- First tankōbon volume cover

ミズダコちゃんからは逃げられない！ (Mizudako-chan kara wa Nigerarenai!)
- Genre: Coming-of-age; Romance;
- Written by: Megame
- Published by: Houbunsha
- English publisher: NA: Yen Press;
- Imprint: FUZ Comics
- Magazine: Comic Fuz
- Original run: October 14, 2023 – present
- Volumes: 5

= You Can't Escape from Mizudako-chan! =

Japanese manga series

You Can't Escape from Mizudako-chan! (ミズダコちゃんからは逃げられない！, Mizudako-chan kara wa Nigerarenai!) is a Japanese manga series written and illustrated by Megame. It began serialization on Houbunsha's Comic Fuz manga website in October 2023.

==Synopsis==
Kanisuke Akigai is an ordinary high school student who becomes classmates with the transfer student Yuuko Mizuda, aka. Mizudako. Mizudako initially attracts attention with her tentacles, but after an incident where she destroys a student's desk after they make sexual remarks about her tentacles, she becomes isolated. Later, Kanisuke helps sort out the misunderstanding about Mizudako with her classmates, she shows gratitude for his intervention and unintentionally transforms his head into that of an octopus.

==Publication==
Written and illustrated by Megame, You Can't Escape from Mizudako-chan! began serialization on Houbunsha's Comic Fuz manga website on October 14, 2023. Its chapters have been compiled into five tankōbon volumes as of June 2026.

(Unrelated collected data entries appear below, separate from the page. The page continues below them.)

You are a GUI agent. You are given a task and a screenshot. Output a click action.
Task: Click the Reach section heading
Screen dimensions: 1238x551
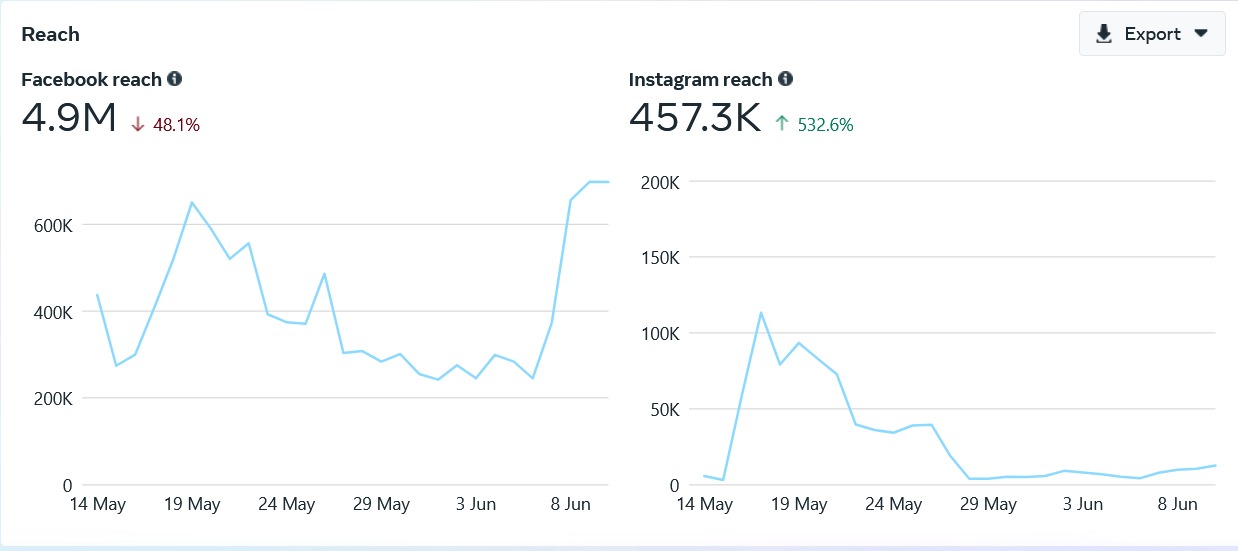[50, 34]
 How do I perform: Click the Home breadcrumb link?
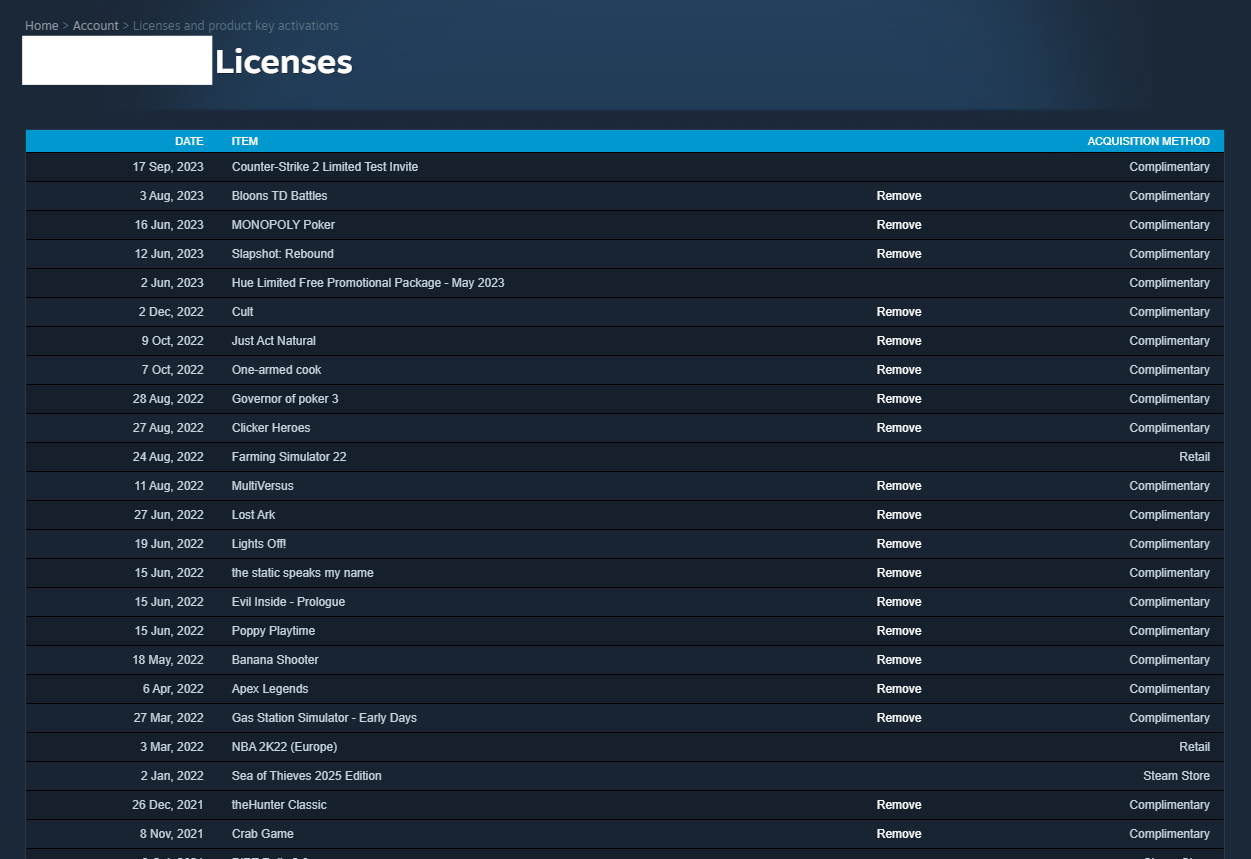click(41, 25)
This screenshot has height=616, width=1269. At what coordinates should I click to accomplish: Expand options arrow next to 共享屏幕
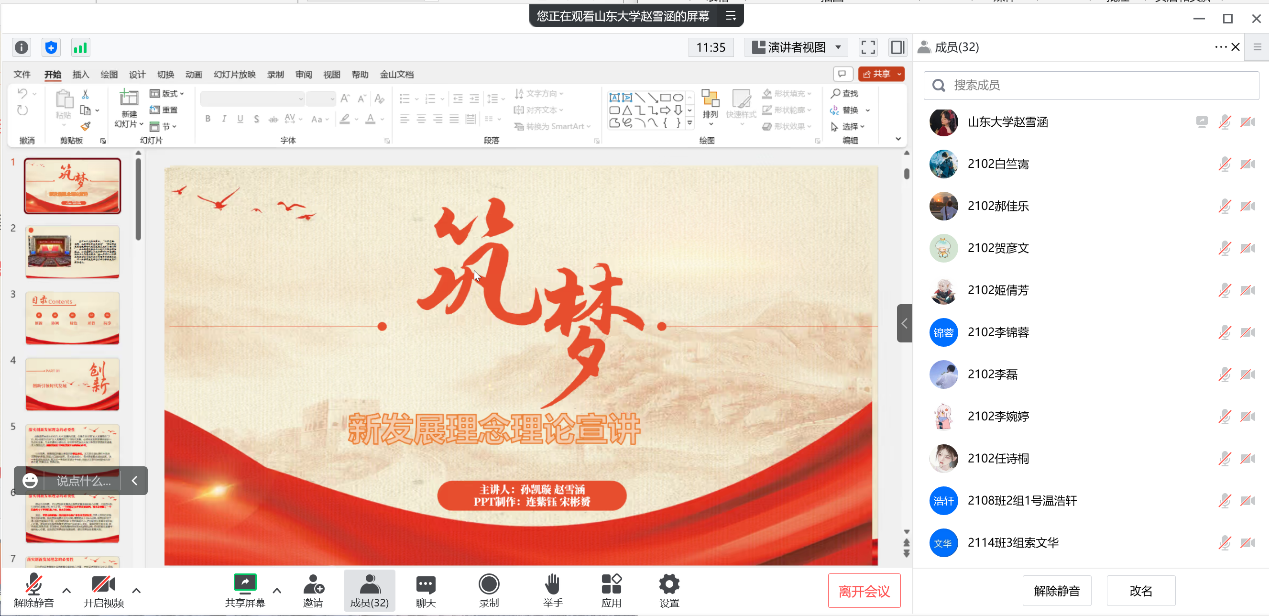(x=277, y=589)
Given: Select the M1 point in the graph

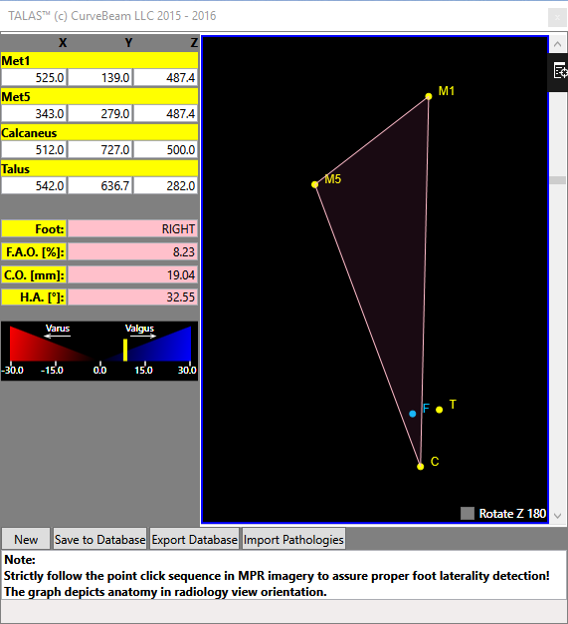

During their panel at New York Comic Con 2025, Yen Press announced that they had licensed the series for English publication, with the first volume being released in April 2026.

| No. | Original release date | Original ISBN | North American release date | North American ISBN |
|---|---|---|---|---|
| 1 | June 3, 2024 | 978-4-8322-0408-9 | April 28, 2026 | 979-8-8554-1751-7 |
| 2 | October 1, 2024 | 978-4-8322-0442-3 | October 27, 2026 | 979-8-8554-1753-1 |
| 3 | April 1, 2025 | 978-4-8322-0493-5 | — | — |
| 4 | October 1, 2025 | 978-4-8322-0546-8 | — | — |
| 5 | June 1, 2026 | 978-4-8322-0623-6 | — | — |

==Reception==
The series was nominated for the twelfth Next Manga Award in 2026 in the web category.